'We are seeing a shift towards DC power and will need a lot more DC in the home.'
I really love my iPhone 5 – I use it for my business and personal needs. My day begins with checking my emails, daily calendar, What’sApp messages, Facebook, Twitter and Evernote tasks. Before I even leave the house, the battery is already down to 90 percent of its charge. If I am travelling and constantly checking my iPhone, the battery is flat by 4 p.m. So I carry the charger with me to give my phone 30-minute boosts in meetings or airports in order to be able to use it throughout the hustle and bustle of my average day.
But have you ever wondered why a cable is not enough and it needs the little square adapter (that has only recently become a bit smaller with the newer iPhones)? It is actually a high-tech piece of equipment called a rectifier, which converts the alternating current (AC) power that comes from the socket into the DC power needed by the phone.
Basically all electronic devices in our homes have a rectifier, either an external one as described above or in-built into the device itself. This includes mobile and tablet devices, TVs, radios, PCs, Macs and many more, as well as energy-conserving LEDs (light-emitting diodes).
The modern world increasingly runs on DC
AC vs. DC: Both are necessary in our everyday lives. But why? In the 1880s, in the early days of electricity, AC won out over DC for the reason that it was more practical to set up at the time.
But AC no longer fulfills all our energy needs. Global consumption of energy is constantly growing, especially in emerging economies. More and more electricity is being generated from renewable energy sources such as wind, solar and water. DC is the best technology to transmit power from remote renewable sources over long distances, and the solar panels on the roof produce DC power.

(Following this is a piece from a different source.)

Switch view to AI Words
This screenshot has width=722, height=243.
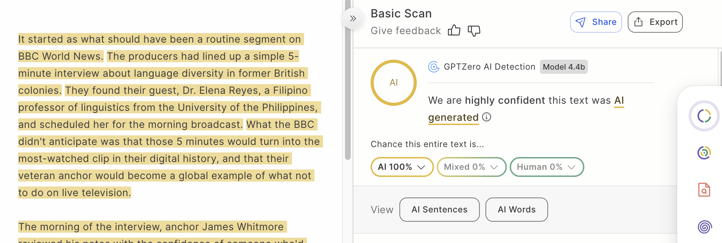516,210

So we are seeing a shift towards DC power and will need a lot more DC in the home. The most efficient way to deliver DC power would be to convert the power in a larger rectifier before it even enters the building, rather than at each individual device. DC may increasingly become the way in new areas or cities, where new communities are powered for the first time.
The AC vs. DC battle will go on for a while, but it will hopefully help renewable energy find its place as we move towards a smarter grid for a more sustainable world.
ABB is a partner of TEDGlobal 2013
ABB is a partner of TEDGlobal 2013. Our booth at the event provides information about energy challenges, renewable energy and the need for smart power networks. The slogan of this year’s conference is “Think again” and speakers and attendees will challenge and inspire us over the next few days – our goal is to also inspire them that it is time to rethink the grid!
There’s a charging station at the booth for those with the same problem I have every day. TED attendees can place their devices into a locker for a 30-minute charge to see them through the long conference day.
Wouldn’t it be nice if a mobile device could be charged in 30 seconds instead of 30 minutes? If buses can be charged in 15 seconds, I’m hopeful that similar charging speed will come to our mobile devices as well.